Copy the part of the material that opens with the line containing "They (292, 129)" and closes with the line containing "Max [454, 734]", substituting "Find the position of" for "Identify the location of" and leaving everything else unchanged.

··· RECORDS FOR THIS EXERCISE

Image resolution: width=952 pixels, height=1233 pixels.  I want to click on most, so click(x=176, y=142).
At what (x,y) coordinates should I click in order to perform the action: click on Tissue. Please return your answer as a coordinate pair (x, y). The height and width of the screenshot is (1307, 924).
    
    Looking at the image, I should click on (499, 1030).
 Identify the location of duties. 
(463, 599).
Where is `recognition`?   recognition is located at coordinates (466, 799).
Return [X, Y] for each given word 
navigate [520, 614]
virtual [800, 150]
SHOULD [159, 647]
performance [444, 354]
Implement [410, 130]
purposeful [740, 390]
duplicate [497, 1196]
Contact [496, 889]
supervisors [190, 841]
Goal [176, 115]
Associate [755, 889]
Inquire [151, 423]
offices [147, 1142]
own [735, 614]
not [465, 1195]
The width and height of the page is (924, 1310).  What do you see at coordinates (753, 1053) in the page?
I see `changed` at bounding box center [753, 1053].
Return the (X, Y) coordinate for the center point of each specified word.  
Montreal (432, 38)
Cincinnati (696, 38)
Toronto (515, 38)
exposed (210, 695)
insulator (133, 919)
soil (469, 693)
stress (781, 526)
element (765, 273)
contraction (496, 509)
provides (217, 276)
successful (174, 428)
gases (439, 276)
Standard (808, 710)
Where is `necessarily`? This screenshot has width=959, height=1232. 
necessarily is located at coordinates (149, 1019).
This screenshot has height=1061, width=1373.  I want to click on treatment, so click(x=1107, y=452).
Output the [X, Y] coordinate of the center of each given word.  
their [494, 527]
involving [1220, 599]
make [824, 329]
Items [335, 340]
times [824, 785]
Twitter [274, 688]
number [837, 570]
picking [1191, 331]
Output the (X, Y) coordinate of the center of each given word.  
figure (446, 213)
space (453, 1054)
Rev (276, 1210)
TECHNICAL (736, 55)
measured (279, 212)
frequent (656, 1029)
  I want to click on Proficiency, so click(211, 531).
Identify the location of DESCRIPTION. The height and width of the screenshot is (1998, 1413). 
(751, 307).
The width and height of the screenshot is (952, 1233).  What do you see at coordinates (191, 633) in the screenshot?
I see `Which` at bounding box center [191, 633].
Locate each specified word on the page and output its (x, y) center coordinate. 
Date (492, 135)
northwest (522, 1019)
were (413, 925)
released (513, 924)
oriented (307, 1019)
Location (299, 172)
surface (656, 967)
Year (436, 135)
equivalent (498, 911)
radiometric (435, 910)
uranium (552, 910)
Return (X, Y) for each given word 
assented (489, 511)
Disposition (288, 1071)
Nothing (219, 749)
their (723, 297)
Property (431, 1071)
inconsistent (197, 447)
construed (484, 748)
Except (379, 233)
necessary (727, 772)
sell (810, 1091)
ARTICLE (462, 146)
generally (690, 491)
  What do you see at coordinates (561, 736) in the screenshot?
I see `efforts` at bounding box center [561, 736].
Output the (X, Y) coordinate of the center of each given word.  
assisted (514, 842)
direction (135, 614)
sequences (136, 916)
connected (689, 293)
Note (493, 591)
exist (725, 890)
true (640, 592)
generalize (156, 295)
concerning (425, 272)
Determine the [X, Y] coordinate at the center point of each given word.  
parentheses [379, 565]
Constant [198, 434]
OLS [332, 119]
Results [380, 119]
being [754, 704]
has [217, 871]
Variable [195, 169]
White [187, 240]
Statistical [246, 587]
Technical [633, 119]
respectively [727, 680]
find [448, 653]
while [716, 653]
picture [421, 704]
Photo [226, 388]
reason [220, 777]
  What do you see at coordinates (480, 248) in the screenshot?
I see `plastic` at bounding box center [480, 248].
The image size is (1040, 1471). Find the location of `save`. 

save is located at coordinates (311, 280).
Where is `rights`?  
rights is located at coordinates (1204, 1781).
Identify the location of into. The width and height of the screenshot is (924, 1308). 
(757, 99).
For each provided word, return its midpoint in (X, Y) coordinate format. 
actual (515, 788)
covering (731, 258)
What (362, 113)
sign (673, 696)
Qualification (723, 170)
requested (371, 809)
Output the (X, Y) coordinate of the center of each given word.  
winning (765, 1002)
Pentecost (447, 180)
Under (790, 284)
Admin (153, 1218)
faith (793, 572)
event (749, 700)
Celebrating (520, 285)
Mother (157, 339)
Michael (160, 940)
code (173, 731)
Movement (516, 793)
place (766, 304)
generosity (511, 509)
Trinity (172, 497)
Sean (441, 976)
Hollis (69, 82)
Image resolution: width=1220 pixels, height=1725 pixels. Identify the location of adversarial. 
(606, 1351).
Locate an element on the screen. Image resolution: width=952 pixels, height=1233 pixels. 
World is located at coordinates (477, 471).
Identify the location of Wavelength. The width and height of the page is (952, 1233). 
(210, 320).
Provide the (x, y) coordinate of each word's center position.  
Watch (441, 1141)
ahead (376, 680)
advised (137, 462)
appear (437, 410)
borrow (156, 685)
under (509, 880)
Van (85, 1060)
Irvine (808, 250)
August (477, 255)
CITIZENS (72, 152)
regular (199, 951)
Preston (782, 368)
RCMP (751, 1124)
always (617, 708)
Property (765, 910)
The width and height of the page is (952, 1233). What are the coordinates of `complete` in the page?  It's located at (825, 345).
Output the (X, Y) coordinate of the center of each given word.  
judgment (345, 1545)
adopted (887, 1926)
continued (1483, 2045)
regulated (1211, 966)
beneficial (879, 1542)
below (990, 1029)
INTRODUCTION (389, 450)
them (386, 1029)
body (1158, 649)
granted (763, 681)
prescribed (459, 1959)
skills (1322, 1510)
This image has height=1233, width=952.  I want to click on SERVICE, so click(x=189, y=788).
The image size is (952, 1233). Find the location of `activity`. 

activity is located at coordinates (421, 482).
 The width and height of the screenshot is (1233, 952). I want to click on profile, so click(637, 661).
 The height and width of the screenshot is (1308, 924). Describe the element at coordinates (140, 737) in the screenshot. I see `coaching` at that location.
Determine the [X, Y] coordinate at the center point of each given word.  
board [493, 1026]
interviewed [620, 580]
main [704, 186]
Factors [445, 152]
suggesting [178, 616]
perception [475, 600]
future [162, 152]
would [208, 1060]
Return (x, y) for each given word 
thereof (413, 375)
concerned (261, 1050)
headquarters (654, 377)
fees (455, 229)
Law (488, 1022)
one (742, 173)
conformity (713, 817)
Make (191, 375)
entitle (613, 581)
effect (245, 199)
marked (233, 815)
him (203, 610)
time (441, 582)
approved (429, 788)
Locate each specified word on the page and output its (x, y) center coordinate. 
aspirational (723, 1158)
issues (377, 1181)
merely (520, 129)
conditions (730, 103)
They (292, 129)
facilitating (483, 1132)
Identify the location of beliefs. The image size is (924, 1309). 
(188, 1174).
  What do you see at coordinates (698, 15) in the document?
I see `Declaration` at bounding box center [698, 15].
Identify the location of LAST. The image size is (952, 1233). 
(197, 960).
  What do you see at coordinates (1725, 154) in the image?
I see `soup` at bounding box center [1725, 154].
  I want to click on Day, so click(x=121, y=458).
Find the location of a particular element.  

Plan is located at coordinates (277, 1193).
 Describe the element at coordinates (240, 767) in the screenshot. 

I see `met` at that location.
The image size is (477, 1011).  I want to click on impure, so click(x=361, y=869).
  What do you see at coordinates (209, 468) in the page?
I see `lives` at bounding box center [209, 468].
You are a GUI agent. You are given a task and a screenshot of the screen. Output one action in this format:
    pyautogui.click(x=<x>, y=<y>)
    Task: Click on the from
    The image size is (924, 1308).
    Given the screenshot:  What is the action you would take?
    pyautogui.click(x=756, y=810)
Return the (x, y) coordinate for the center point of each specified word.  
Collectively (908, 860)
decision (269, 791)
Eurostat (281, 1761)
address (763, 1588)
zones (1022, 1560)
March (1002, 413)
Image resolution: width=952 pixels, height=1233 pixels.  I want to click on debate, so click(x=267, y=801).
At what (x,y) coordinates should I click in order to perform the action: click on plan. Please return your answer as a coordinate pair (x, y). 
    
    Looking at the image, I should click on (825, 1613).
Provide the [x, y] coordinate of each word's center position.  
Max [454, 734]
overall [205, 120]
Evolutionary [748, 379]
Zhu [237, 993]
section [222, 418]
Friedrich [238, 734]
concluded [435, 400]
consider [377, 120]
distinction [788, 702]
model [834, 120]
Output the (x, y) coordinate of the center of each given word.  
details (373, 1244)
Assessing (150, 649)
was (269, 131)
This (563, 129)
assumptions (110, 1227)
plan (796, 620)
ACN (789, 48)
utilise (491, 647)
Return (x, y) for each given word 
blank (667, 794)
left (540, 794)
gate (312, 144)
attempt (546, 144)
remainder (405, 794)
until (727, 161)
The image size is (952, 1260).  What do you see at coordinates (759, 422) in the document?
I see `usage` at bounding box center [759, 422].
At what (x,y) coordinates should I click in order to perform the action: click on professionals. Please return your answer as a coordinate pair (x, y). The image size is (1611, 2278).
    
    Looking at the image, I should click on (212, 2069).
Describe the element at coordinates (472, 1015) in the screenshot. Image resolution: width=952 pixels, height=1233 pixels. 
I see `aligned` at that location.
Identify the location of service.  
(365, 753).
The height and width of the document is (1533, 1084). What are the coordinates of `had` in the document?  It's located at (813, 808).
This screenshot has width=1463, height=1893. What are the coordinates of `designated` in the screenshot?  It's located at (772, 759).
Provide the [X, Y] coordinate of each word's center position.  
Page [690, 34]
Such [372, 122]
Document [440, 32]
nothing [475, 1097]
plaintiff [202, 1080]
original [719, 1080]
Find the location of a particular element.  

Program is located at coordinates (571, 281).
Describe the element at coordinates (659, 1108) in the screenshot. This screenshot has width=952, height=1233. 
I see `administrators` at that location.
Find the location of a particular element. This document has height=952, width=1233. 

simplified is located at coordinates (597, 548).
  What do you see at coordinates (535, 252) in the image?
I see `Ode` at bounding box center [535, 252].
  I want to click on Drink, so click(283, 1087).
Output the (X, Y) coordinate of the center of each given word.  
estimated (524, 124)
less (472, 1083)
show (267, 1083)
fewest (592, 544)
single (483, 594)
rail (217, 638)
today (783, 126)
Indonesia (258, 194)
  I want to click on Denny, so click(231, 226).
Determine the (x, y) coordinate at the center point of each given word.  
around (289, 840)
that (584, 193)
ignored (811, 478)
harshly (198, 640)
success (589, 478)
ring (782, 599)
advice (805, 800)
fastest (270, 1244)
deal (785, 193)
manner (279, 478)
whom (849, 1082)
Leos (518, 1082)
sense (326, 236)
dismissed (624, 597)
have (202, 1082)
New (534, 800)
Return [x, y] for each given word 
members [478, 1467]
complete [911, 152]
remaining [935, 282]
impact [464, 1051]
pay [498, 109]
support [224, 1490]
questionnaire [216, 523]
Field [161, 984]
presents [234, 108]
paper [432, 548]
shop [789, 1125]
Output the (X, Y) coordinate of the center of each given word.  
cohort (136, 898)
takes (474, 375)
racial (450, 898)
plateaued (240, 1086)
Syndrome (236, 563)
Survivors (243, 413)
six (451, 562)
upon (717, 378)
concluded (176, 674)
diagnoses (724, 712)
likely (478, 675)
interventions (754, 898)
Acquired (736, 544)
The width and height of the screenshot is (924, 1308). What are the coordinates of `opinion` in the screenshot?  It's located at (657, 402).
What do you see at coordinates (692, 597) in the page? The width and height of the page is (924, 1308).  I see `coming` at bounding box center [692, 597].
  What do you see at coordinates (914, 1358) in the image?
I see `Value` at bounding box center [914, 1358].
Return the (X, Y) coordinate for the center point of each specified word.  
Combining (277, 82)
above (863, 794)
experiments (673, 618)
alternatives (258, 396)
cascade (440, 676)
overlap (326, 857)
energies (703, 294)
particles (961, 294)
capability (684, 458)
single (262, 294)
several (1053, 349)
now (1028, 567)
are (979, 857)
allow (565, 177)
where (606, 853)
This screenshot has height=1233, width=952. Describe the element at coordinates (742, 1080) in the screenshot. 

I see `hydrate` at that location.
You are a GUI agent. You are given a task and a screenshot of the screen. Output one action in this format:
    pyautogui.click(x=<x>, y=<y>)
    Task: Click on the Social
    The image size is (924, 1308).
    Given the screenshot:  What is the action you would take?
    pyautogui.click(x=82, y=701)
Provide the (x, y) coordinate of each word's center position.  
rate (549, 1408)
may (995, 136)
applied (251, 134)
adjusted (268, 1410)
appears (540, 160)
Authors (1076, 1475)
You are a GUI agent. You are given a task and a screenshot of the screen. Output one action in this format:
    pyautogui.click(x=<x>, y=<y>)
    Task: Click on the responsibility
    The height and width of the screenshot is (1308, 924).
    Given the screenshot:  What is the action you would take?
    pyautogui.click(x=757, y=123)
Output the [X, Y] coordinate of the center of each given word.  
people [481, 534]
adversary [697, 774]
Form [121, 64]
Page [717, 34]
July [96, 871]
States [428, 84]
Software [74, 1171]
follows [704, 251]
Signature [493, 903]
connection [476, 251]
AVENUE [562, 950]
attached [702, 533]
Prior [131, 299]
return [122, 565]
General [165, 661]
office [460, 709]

······

__EXERCISE OUTPUT__:
They (292, 129)
facilitating (483, 1132)
Find the position of beliefs. The image size is (924, 1309). 
(188, 1174).
  What do you see at coordinates (698, 15) in the document?
I see `Declaration` at bounding box center [698, 15].
Find the position of LAST. The image size is (952, 1233). 
(197, 960).
  What do you see at coordinates (1725, 154) in the image?
I see `soup` at bounding box center [1725, 154].
  I want to click on Day, so click(x=121, y=458).
Find the location of a particular element.  

Plan is located at coordinates (277, 1193).
 Describe the element at coordinates (240, 767) in the screenshot. 

I see `met` at that location.
The image size is (477, 1011).  I want to click on impure, so click(x=361, y=869).
  What do you see at coordinates (209, 468) in the page?
I see `lives` at bounding box center [209, 468].
You are a GUI agent. You are given a task and a screenshot of the screen. Output one action in this format:
    pyautogui.click(x=<x>, y=<y>)
    Task: Click on the from
    The image size is (924, 1308).
    Given the screenshot:  What is the action you would take?
    pyautogui.click(x=756, y=810)
Return the (x, y) coordinate for the center point of each specified word.  
Collectively (908, 860)
decision (269, 791)
Eurostat (281, 1761)
address (763, 1588)
zones (1022, 1560)
March (1002, 413)
Image resolution: width=952 pixels, height=1233 pixels.  I want to click on debate, so click(x=267, y=801).
At what (x,y) coordinates should I click in order to perform the action: click on plan. Please return your answer as a coordinate pair (x, y). 
    
    Looking at the image, I should click on (825, 1613).
Provide the [x, y] coordinate of each word's center position.  
Max [454, 734]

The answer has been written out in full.